会場に定刻より少し早めに入りますと,本日ご講演いただく茂山忠三郎様が,舞台にて共演者と本番前の確認をされて御座いましたのを拝見し,丁寧にご準備されてこられたのだというお心が会場の空気に染み入るように感じました。また,会場にて,開始前からお集まりになられた皆様が,にこやかにそれぞれにご挨拶され,和気あいあいとした柔らかな物腰でお過ごしでございました。
定刻になり,司会の柳澤泰子様の流麗なアナウンスで森岡香朱会長のご挨拶がありました。立春は春の始まり,1年の始まり,コロナ禍で3年ぶりに新年会を行うことができました,このあとどうぞごゆっくりお楽しみくださいと落ち着いた穏やかなお声で会場をいざなわれました。
続いて,司会の柳澤様から講演者の茂山忠三郎様のご紹介です。暖かい含み笑いが起こる狂言を目指しているとおっしゃいました。

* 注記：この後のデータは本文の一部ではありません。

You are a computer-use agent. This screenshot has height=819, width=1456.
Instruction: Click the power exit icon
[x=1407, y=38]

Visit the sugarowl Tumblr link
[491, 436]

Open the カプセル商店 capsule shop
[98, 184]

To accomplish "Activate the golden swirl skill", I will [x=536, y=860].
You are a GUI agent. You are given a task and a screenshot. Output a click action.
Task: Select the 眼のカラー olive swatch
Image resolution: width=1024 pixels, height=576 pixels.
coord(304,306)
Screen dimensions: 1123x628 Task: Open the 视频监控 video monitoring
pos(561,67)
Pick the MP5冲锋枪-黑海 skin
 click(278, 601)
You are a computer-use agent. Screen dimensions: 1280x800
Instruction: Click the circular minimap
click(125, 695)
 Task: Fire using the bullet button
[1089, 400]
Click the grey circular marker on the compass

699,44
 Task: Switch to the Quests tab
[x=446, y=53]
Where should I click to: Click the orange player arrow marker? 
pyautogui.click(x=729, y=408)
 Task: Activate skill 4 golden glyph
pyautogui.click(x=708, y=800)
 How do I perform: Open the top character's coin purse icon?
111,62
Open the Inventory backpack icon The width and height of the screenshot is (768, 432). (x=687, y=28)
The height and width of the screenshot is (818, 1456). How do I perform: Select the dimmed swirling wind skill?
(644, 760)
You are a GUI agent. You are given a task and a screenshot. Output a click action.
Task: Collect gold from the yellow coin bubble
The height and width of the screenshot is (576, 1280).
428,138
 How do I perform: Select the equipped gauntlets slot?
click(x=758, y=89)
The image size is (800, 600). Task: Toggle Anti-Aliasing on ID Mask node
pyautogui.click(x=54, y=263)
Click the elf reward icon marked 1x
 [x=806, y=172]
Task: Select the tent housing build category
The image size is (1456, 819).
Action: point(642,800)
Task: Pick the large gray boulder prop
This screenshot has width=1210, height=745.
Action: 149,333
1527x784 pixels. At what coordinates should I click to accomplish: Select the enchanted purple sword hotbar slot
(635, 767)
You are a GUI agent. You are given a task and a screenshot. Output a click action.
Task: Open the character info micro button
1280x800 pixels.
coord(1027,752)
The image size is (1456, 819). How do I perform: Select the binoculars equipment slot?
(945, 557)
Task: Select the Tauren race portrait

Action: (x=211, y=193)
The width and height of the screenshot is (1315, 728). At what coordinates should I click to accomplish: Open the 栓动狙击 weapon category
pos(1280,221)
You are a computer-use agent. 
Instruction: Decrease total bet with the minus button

いよいよご本人のご登壇です。まず,狂言を見たことがない人,手を挙げてとおっしゃいました。あまり手が上がりません。「ホンマ~?」と早速の愉快なさすがのつかみです。自然に笑いが起こります。緊張を少しほぐしたあとは,狂言のルーツは京都発祥のもので遡れば奈良時代の「大和散楽」とか,神に捧げるご神事として発祥したなど,分かりやすく,ほお,そうだったのかと何も知らない私は聞き入ってしまいました。狂言は2人いれば成り立つそうです。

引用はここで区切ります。